A engrenagem que moveu esse resultado foi a carne. O setor liderou com folga as exportações goianas, respondendo por 32,56% do total vendido ao exterior. A carne bovina foi o carro-chefe, seguida pela produção de aves. Logo atrás aparecem o complexo soja, ferroligas, minérios de cobre e ouro — este último com um salto expressivo de 80% em relação ao mesmo mês do ano passado.
Do outro lado do mapa, a China continua sendo o principal destino dos produtos goianos, concentrando cerca de um quarto das exportações. Estados Unidos, Alemanha, Vietnã e Espanha também figuram entre os principais parceiros comerciais.

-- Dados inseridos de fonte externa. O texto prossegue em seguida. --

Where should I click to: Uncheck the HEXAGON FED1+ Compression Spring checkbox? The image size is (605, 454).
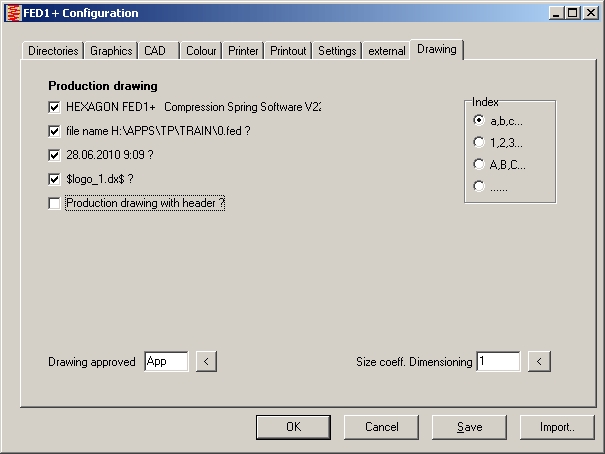pyautogui.click(x=54, y=107)
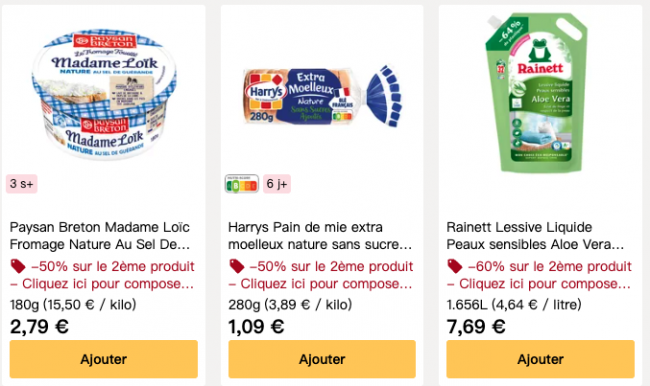650x386 pixels.
Task: Click the 3 s+ freshness badge
Action: point(22,184)
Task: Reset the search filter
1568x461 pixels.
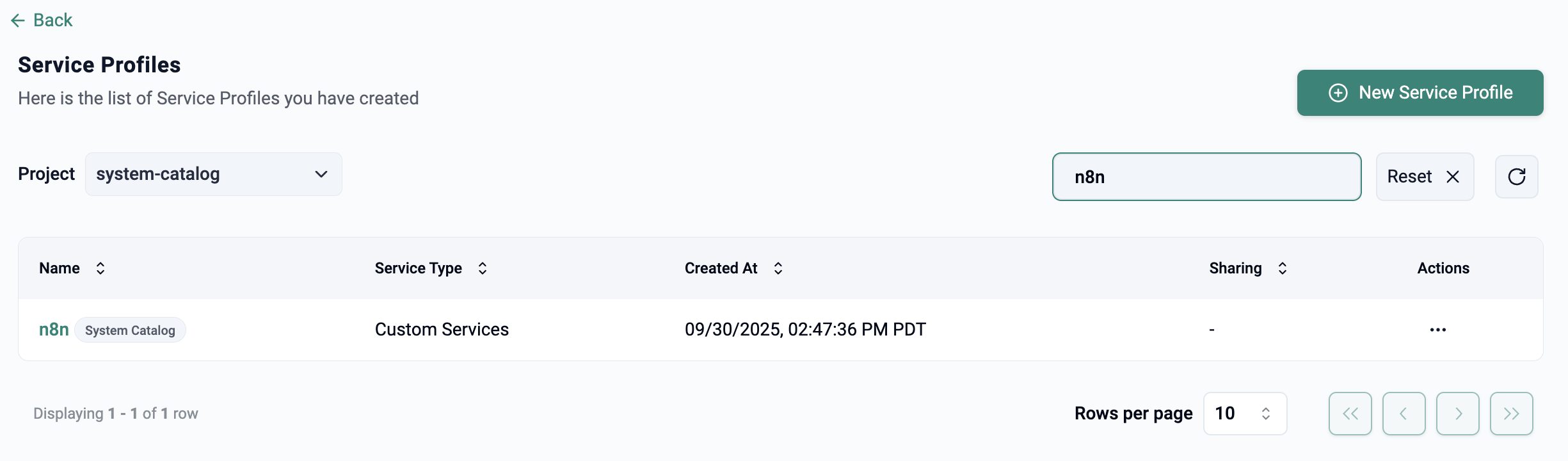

Dentro de casa, o protagonismo exportador segue concentrado em polos estratégicos. Rio Verde lidera com folga, seguido por Itumbiara, Alto Horizonte e Mozarlândia — cidades que, juntas, ajudam a sustentar o ritmo forte das vendas externas. Já nas importações, Anápolis mantém o posto de principal porta de entrada de produtos estrangeiros, com quase metade do total adquirido pelo estado. Catalão e Goiânia aparecem na sequência. Entre os itens mais comprados, destaque para produtos da área da saúde, como imunológicos e medicamentos, além de peças automotivas. Goiás mantém uma base produtiva sólida, diversificada e cada vez mais conectada ao mercado global. Mesmo com oscilações lá fora, o estado segue exportando mais do que importa.